The cause was structural. Summit County had one dominant hospital — St. Anthony Summit Medical Center — and a limited network of physicians and specialists. Insurers, lacking meaningful price pressure from competitive provider markets, set rates that reflected the market’s limited alternatives. Large employers, despite having significant purchasing volume individually, lacked the scale to negotiate effectively on their own. A study published in the American Journal of Managed Care found that large individual employers generally lack the ability to negotiate lower prices for their employees. The problem was not any single actor behaving badly. It was a market structure that produced bad outcomes by default.
The insight that produced Peak was this: the leverage that no individual employer possessed, a community acting as a unified purchasing bloc might actually have.
What Peak Did Differently
Most employer coalitions and purchasing collaboratives focus on negotiating with insurers. Peak went around insurers to the source of the cost: the providers themselves. Peak’s leadership went directly to both carriers and providers, negotiated rates, and then publicly disclosed the prices they had reached. That transparency was strategic — it made the usual dynamic, in which hospitals and insurers blame each other when consumers complain about costs, much harder to sustain.
The organizational structure was equally deliberate. Peak was formed as a nonprofit, community-governed entity. Members elect the board. The majority of board members must themselves be Peak members. This governance structure was not incidental — it was the mechanism by which Peak maintained its identity as a community advocate rather than another market intermediary.
The data infrastructure mattered as well. Before Peak could negotiate, it needed to know what was actually being paid for care in Summit County. Working with Colorado’s All-Payer Claims Database, Peak acquired more than 60% of the county’s claims data. Combined with data from the five largest self-insured employers — which covered more than 90% of insured residents — Peak commissioned a market analysis that documented precisely what Summit County businesses and residents could save if inpatient and outpatient payments were brought to more reasonable benchmarks relative to Medicare rates.
That analysis, funded by the Summit Foundation and released in 2018, became the evidentiary foundation for everything that followed. Peak was not asking providers and carriers to accept lower rates on faith. It was presenting a documented market analysis showing what the current rate structure was costing the community, and proposing a negotiated alternative.
Peak launched for the 2020 plan year in Summit County. In 2021, it expanded to seven additional rural Colorado counties. By 2024, it was serving members in nine counties across Colorado’s Western Slope and Southwest.
What the Evidence Shows
The results of Peak’s model have now been formally evaluated in peer-reviewed research.

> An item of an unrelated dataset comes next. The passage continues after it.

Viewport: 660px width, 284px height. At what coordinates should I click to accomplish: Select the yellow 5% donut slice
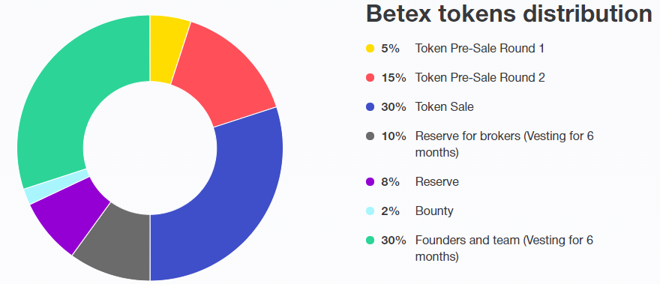pyautogui.click(x=167, y=49)

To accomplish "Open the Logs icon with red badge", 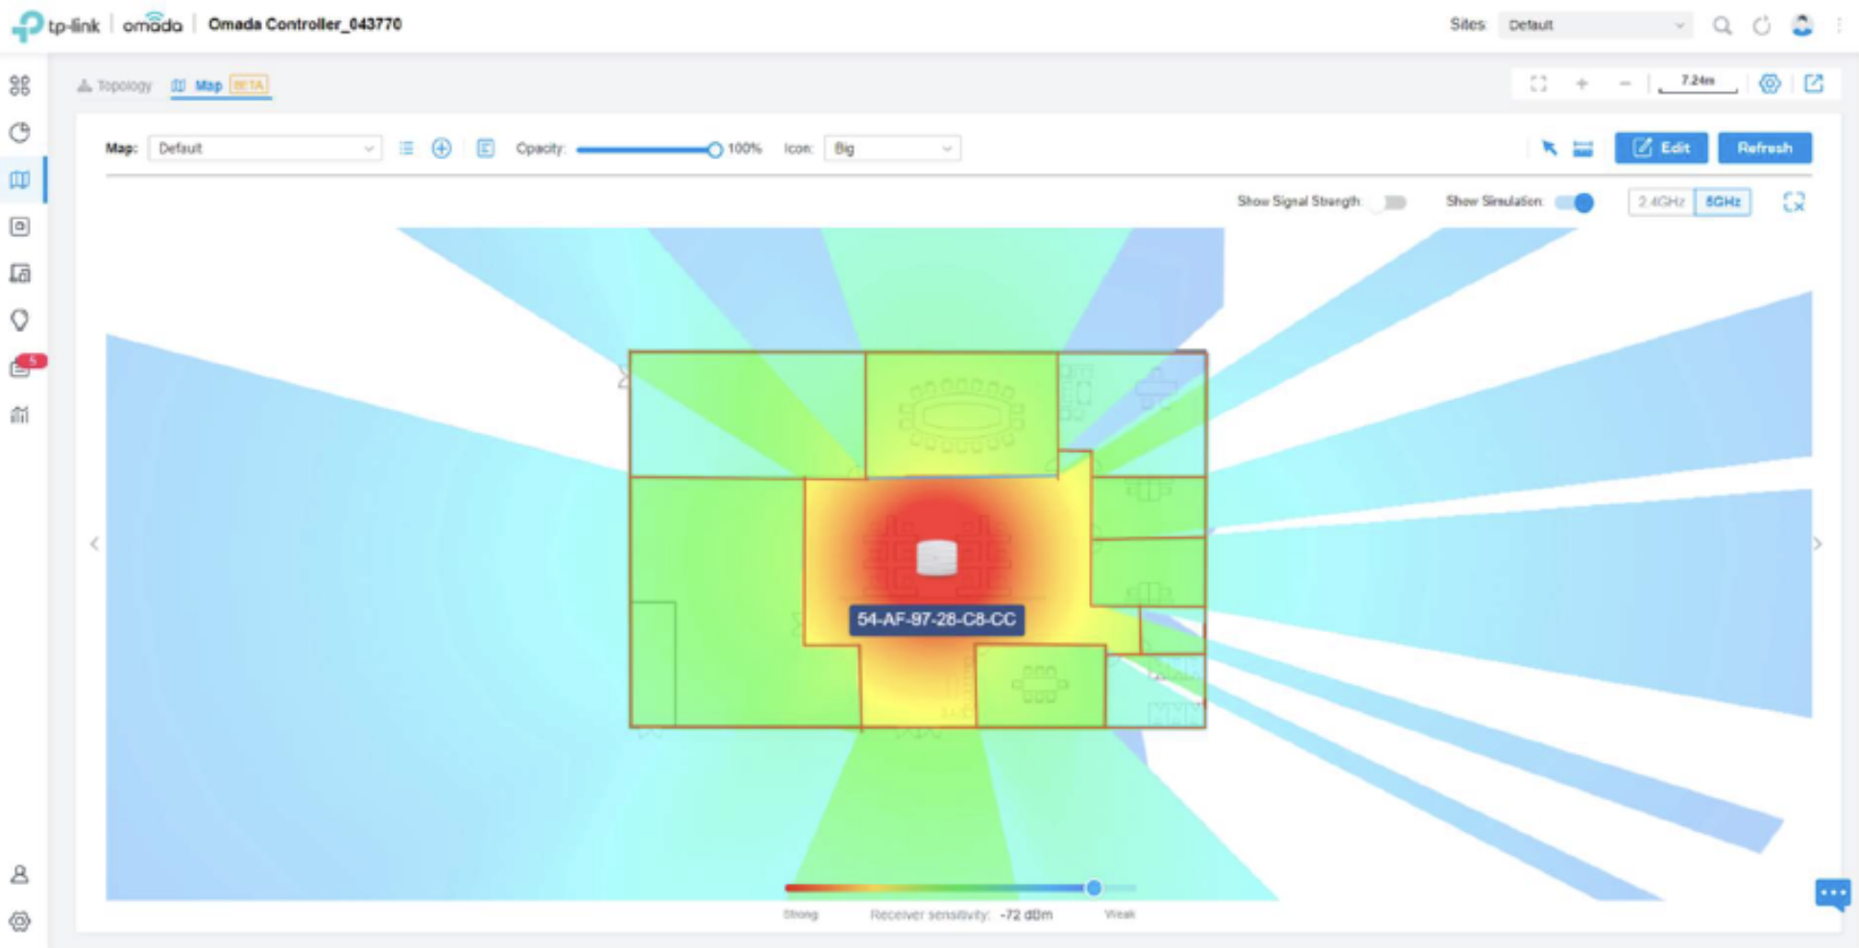I will (x=21, y=368).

A 2025 study published in the Journal of Risk and Insurance, using difference-in-differences, event study, and synthetic control methods to compare premium changes in Peak counties versus non-Peak counties between 2017 and 2021, found that Peak was associated with a 13–17% decrease in average premiums. The mechanism was direct: lower prices paid to healthcare providers, not changes in benefit design or cost-shifting. At 2024 national average premium levels of roughly $9,000 per year for individual coverage, that translates to more than $1,000 in annual savings per enrolled person. Premiums also dropped in the seven counties that Peak expanded to in 2021, suggesting the model was not unique to Summit County’s specific market dynamics.
In its first three years of operation, Peak saved members more than $16.1 million — money that, as Peak explicitly notes, stayed in local communities supporting other economic activity rather than flowing to insurers and large health systems.
The researchers noted that replication cannot be assumed: it is not yet clear whether similar alliances can achieve the same results in different market conditions and geographic regions. That is an honest caveat. It is also an argument for doing the analysis in Southern Oregon, not for dismissing the model.
The Southern Oregon Parallel
Southern Oregon and Summit County are not identical markets. But the structural conditions that made Peak viable are present here in recognizable form.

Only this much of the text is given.